Patients treated for head and neck cancer may
develop unpleasant sequelae such as
radiation-induced dry mouth (xerostomia), a common
side-effect following radical or adjuvant
radiotherapy. Although parotid function may recover
within 18 months of treatment, prevalence of
persistent xerostomia can be as high as 41% 5 years
after radiotherapy.
Chronic xerostomia impairs quality of life;
interfering with taste, chewing, swallowing,
speaking, and sleeping. Management options providing
short-term help include mouthwashes, gels and
toothpastes. Pilocarpine taken regularly can offer
relief; however, muscarinic receptors stimulation
may cause sweating, rhinitis, and urinary frequency.
Acupuncture is an increasingly accepted means for
controlling pain, chemotherapy-induced nausea, and
hot flushes. Studies suggest that it may also be
beneficial in relieving symptoms of xerostomia. In a
recent phase II study of acupuncture-like
transcutaneous electrical nerve stimulation, 47
patients with xerostomia received 24 sessions over
12 weeks.
Positive treatment responses were achieved in 30
(86%) patients at 6 months.
Another study randomised patients with
nasopharyngeal cancer to acupuncture and standard
care during radiotherapy treatment to determine
whether acupuncture helped prevent xerostomia. The
results showed significant differences favouring
acupuncture in PROs and salivary flow rate.

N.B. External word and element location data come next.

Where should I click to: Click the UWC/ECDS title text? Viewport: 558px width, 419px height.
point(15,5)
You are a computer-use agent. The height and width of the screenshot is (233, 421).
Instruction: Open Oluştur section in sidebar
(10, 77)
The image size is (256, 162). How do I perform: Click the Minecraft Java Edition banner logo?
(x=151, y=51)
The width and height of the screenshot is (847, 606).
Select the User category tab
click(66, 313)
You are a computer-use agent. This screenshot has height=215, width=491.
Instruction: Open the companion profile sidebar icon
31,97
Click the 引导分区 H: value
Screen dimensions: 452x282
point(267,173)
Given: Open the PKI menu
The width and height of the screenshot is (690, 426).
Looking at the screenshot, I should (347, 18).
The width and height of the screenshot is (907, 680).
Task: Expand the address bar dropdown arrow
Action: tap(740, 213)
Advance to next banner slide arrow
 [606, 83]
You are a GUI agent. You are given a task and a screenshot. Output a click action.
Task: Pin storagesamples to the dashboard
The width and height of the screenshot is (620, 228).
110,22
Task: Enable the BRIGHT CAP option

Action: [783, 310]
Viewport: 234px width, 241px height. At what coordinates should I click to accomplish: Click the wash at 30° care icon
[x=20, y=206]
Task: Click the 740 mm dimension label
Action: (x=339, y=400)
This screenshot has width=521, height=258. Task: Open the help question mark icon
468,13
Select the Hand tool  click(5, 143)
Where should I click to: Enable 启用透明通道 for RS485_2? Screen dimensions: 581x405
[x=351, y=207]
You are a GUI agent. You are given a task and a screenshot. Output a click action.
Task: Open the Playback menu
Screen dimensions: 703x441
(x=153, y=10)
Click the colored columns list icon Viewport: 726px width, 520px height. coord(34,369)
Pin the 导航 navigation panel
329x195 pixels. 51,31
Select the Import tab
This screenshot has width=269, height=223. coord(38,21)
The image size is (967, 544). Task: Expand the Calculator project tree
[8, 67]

Seven oncology centres in England, UK, participated
in the Acupuncture in the treatment of
Radiation-Induced Xerostomia (ARIX) trial. Patients
treated with radical radiotherapy (at least one
parotid gland in the irradiated field) and
recurrence free ≥18 months later were eligible.
This study is the largest reported randomised trial
of acupuncture for the amelioration of radiation
induced xerostomia in patients treated for head and
neck cancer.
Results show that a course of group acupuncture was
useful in relieving symptoms of dry mouth, and
provided greater benefit than oral care alone.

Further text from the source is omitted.